═══ GIVEN DATA ═══

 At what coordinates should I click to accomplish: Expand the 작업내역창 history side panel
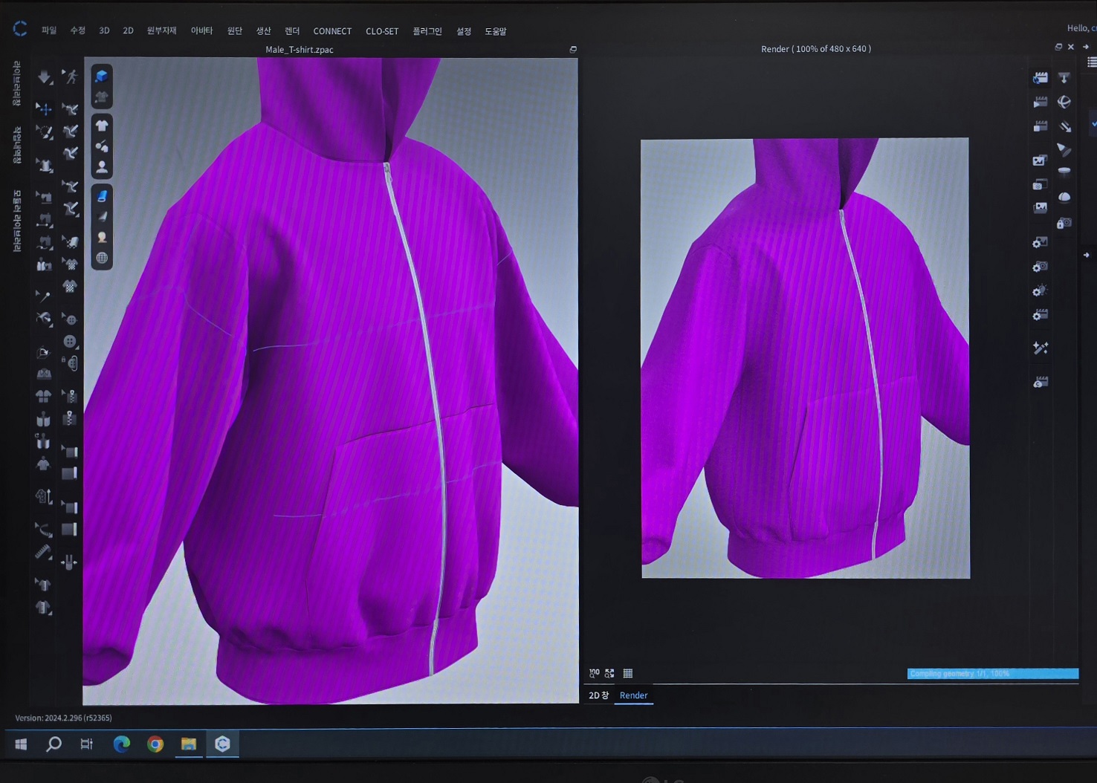point(16,145)
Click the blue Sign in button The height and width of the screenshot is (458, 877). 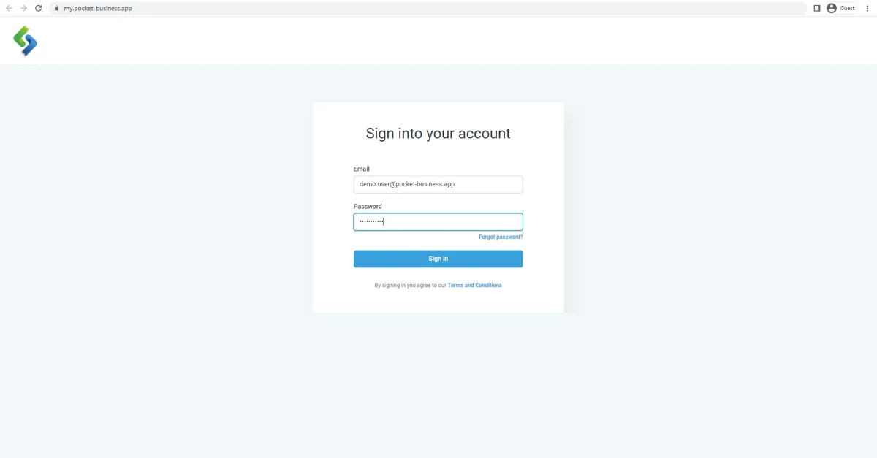pyautogui.click(x=438, y=259)
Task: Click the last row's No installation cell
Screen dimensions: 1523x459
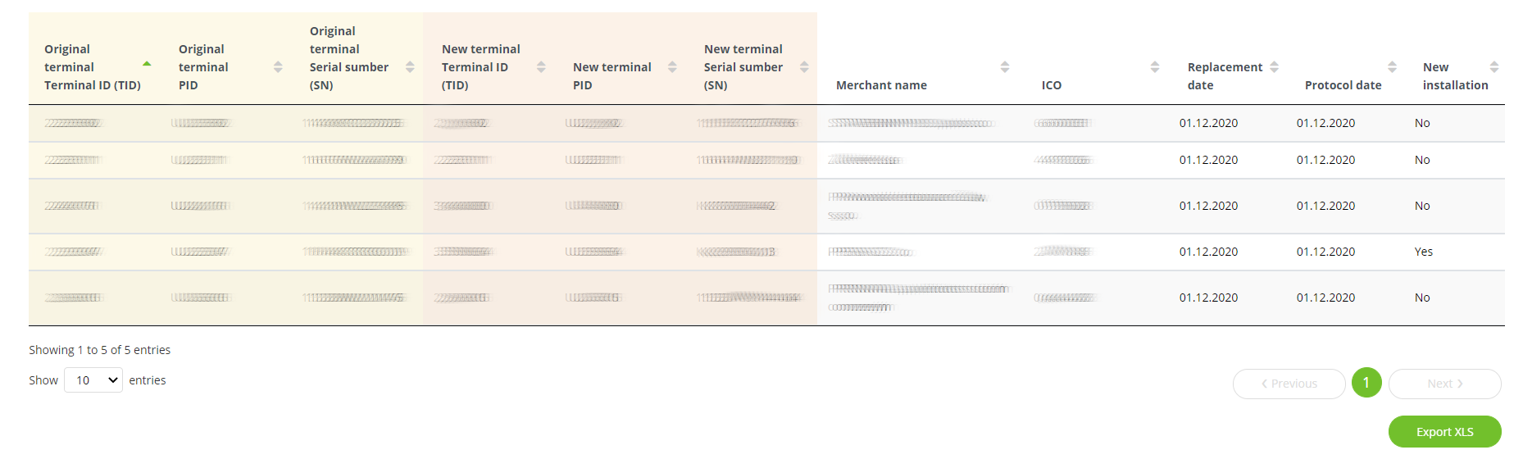Action: tap(1422, 298)
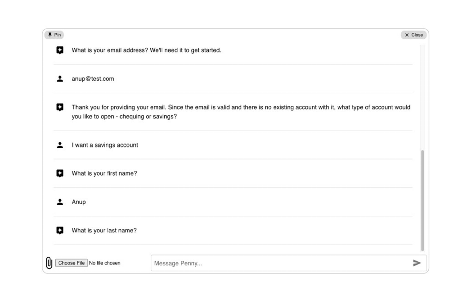Click bot icon beside last name question

(60, 230)
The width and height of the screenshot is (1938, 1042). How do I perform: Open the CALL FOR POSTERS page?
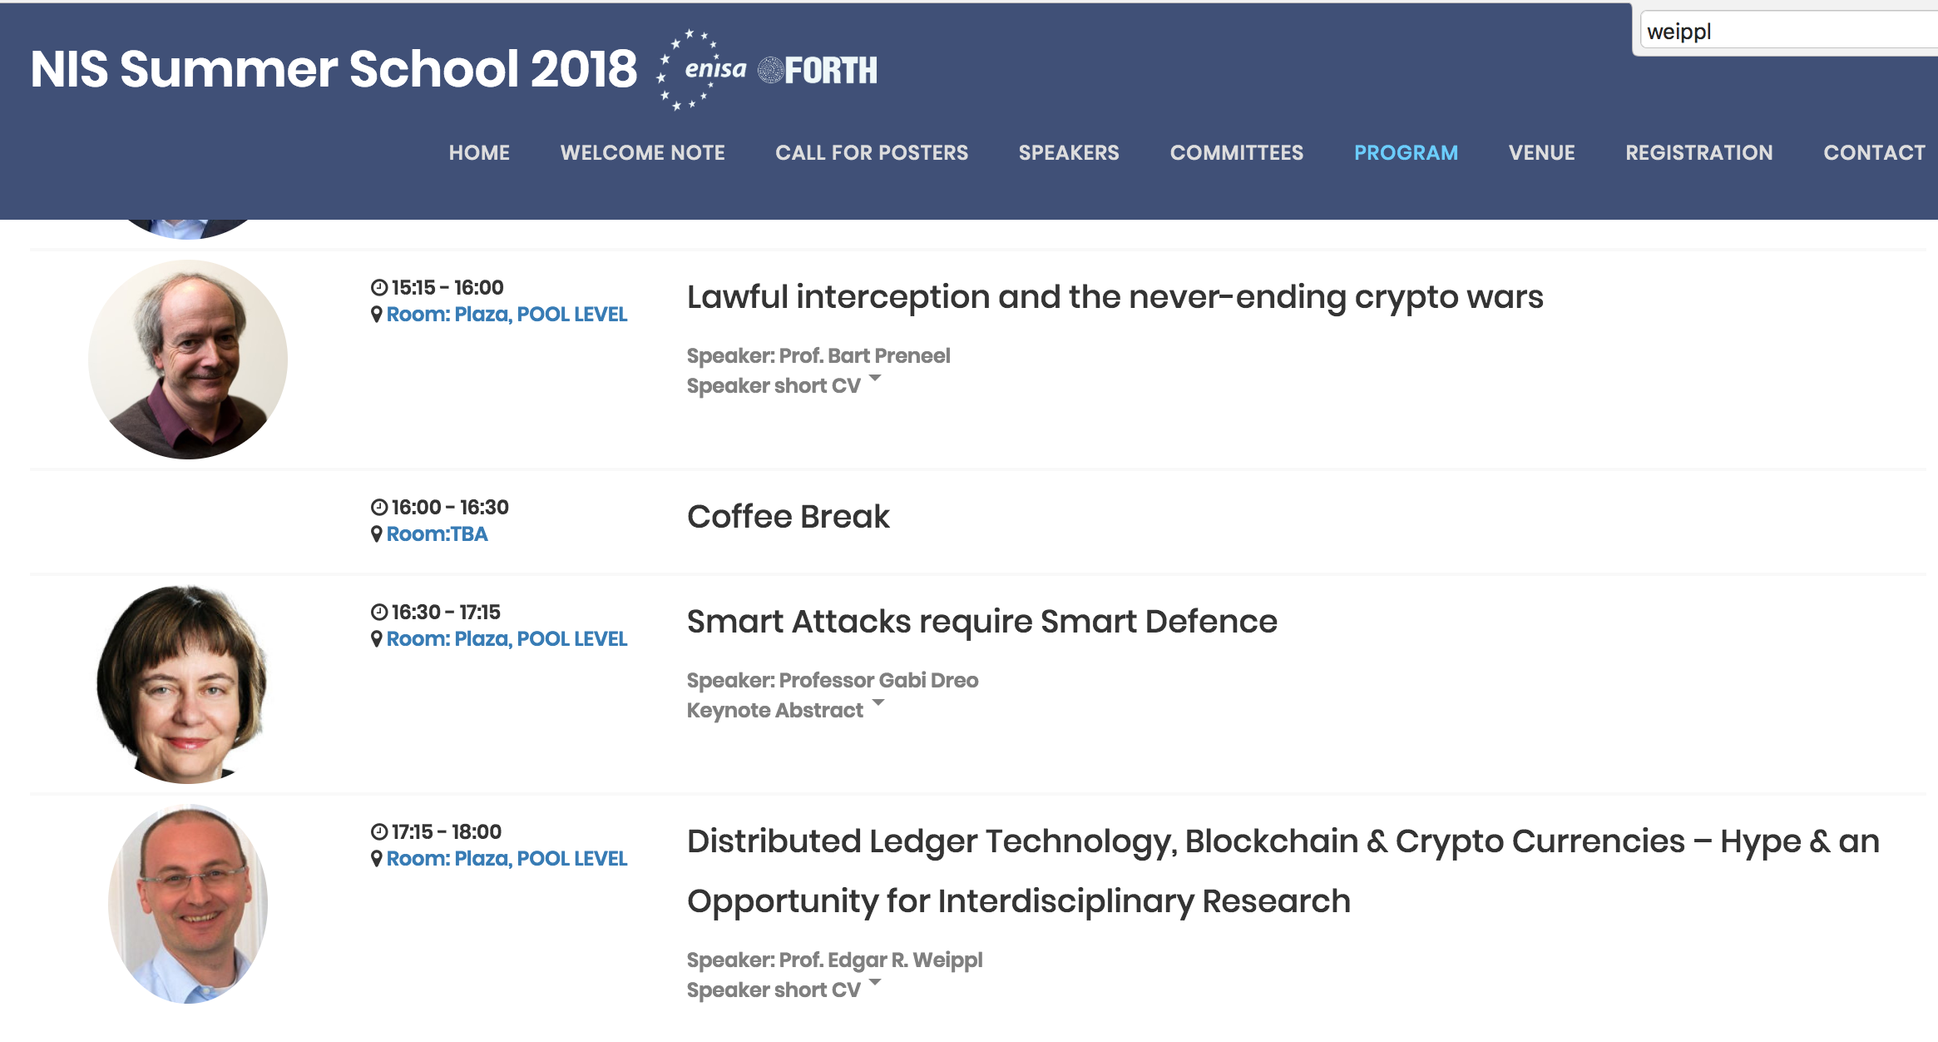[872, 153]
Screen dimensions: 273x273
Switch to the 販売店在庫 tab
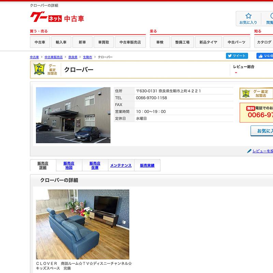(x=95, y=166)
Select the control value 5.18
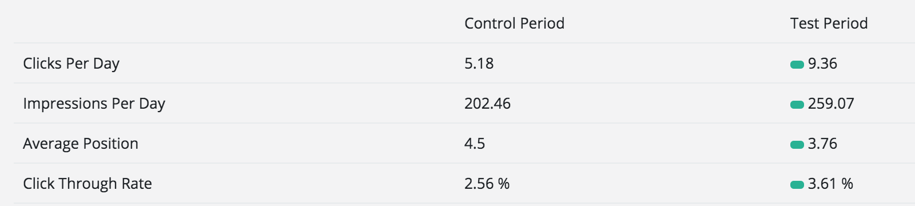The width and height of the screenshot is (915, 206). [x=479, y=64]
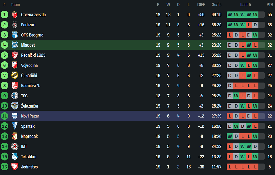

═══

Above are the records. Copy exactly, and only, the lines from the line containing "Switch to the 販売店在庫 tab" through the last one, omitting any pictures.

Switch to the 販売店在庫 tab
(x=95, y=166)
Select the control value 5.18
The width and height of the screenshot is (915, 206). [x=479, y=64]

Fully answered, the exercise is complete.